**Your instructions**. Every line with the string "Download" must be copied from the entries below.

(Input material Opens)

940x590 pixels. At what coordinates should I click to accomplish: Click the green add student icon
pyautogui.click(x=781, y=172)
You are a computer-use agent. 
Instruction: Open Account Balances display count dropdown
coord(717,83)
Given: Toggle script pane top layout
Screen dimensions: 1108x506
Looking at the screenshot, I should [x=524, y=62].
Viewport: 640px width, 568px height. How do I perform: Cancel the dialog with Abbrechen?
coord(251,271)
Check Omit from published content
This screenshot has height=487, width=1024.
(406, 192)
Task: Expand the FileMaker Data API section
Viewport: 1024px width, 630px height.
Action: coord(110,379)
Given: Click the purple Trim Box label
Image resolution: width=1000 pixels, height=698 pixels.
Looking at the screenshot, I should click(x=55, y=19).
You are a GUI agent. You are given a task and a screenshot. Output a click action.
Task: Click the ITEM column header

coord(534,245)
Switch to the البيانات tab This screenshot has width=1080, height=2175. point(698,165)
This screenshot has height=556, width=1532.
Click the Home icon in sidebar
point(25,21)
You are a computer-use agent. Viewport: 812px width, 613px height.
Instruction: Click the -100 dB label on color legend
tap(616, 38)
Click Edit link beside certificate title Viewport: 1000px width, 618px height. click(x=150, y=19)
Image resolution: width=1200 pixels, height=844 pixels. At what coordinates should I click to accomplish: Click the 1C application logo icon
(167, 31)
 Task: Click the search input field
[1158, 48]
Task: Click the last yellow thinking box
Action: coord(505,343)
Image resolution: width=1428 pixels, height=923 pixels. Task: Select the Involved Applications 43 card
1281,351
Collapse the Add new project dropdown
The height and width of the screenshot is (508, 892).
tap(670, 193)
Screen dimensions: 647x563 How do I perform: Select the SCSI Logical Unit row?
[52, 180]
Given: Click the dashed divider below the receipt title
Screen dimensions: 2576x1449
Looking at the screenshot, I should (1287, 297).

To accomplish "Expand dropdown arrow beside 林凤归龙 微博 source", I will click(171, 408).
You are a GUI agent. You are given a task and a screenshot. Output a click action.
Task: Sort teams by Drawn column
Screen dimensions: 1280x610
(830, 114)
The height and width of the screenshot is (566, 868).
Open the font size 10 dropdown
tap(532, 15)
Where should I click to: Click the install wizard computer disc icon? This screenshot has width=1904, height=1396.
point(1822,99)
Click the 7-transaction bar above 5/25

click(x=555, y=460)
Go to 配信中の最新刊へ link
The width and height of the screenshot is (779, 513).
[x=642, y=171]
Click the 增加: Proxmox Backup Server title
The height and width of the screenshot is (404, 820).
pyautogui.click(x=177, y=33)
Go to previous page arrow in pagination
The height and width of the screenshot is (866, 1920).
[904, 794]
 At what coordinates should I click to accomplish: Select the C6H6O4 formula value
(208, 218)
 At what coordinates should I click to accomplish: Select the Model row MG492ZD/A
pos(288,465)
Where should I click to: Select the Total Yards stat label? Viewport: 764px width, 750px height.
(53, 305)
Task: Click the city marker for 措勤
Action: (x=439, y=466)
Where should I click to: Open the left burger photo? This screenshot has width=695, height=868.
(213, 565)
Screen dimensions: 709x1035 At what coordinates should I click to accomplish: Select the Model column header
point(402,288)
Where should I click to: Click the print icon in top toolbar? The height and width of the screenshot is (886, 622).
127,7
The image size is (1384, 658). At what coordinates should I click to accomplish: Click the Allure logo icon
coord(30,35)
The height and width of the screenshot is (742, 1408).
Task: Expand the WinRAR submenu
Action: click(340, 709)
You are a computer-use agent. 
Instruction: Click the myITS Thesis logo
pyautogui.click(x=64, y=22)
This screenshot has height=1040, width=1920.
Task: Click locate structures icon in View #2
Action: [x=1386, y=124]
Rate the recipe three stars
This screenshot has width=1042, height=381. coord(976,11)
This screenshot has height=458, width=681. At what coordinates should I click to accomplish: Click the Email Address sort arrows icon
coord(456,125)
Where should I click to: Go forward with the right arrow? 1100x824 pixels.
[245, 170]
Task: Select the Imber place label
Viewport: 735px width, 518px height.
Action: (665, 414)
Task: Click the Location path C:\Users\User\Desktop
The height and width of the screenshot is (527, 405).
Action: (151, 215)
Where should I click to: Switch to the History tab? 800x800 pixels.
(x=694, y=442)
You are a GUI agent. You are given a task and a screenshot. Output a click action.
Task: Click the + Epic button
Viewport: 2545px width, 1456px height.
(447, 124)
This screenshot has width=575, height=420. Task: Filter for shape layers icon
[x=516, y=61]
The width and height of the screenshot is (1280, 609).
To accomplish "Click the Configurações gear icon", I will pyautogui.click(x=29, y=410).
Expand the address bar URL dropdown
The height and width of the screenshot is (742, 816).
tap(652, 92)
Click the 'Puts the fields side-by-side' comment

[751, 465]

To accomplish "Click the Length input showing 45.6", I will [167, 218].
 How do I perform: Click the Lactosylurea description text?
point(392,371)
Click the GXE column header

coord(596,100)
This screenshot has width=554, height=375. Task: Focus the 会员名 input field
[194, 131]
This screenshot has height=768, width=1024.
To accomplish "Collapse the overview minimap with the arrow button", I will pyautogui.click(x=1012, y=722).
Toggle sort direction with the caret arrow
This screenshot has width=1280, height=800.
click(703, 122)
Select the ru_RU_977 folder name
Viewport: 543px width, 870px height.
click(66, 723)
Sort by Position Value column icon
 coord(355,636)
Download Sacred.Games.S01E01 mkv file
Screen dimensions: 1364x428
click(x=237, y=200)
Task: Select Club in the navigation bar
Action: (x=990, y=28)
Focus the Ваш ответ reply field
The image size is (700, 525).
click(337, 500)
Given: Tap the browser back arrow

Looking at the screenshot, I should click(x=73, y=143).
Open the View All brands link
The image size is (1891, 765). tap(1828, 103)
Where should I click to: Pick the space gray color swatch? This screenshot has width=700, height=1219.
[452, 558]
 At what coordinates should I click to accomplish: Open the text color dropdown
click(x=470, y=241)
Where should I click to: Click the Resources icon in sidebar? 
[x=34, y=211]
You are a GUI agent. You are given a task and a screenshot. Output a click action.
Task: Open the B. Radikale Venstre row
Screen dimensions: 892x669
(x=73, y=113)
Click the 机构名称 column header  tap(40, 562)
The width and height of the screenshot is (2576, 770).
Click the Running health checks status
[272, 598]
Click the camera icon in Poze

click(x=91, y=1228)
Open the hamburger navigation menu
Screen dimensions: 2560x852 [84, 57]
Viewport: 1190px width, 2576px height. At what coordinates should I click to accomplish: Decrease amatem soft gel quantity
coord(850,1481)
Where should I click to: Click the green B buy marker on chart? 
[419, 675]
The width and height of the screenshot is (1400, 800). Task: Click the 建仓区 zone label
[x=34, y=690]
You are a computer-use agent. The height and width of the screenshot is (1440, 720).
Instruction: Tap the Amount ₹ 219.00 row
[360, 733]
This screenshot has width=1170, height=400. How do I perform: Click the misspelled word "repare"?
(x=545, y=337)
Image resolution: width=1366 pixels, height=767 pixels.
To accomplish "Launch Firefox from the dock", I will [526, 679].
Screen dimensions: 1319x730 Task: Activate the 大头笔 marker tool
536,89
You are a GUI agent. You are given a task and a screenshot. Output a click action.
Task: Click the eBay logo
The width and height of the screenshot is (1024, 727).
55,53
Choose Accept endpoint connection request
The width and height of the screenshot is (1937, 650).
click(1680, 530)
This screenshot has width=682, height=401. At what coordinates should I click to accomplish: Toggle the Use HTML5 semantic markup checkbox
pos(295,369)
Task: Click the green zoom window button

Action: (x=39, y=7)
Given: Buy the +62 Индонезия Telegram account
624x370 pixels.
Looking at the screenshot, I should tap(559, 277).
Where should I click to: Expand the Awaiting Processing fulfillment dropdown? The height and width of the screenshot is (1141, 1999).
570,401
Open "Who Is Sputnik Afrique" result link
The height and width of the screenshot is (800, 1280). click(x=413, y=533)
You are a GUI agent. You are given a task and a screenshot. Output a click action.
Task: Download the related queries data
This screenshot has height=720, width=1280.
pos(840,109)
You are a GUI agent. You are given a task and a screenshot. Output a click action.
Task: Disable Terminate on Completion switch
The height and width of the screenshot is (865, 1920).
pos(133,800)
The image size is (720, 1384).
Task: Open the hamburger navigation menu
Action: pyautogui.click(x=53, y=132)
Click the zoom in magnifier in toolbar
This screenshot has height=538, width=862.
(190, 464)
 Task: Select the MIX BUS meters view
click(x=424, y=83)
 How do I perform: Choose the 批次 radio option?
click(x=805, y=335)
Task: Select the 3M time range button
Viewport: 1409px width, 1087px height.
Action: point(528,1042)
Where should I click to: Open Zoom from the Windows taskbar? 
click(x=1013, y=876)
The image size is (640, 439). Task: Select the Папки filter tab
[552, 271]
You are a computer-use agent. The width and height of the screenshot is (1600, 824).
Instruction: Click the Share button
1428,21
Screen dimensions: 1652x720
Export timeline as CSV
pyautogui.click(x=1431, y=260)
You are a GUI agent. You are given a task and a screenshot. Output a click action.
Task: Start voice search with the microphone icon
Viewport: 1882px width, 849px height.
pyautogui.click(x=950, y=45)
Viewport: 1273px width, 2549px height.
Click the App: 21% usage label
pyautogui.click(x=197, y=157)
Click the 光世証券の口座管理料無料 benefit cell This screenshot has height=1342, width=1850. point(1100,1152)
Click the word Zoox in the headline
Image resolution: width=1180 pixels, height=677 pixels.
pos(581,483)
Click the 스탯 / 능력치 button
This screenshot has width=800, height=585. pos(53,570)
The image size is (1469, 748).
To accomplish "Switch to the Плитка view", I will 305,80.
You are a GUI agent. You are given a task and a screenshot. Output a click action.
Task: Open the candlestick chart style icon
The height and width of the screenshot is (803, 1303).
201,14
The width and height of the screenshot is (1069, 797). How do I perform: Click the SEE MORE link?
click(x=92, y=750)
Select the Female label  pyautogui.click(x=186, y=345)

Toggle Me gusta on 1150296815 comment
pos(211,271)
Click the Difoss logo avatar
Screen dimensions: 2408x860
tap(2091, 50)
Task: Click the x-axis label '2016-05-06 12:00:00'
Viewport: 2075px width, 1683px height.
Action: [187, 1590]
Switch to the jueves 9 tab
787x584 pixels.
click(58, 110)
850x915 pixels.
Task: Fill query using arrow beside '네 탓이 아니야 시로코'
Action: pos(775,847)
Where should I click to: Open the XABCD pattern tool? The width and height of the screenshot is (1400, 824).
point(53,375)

(Input material Closes)

**Answer for the task**.
Download Sacred.Games.S01E01 mkv file
Task: Download the related queries data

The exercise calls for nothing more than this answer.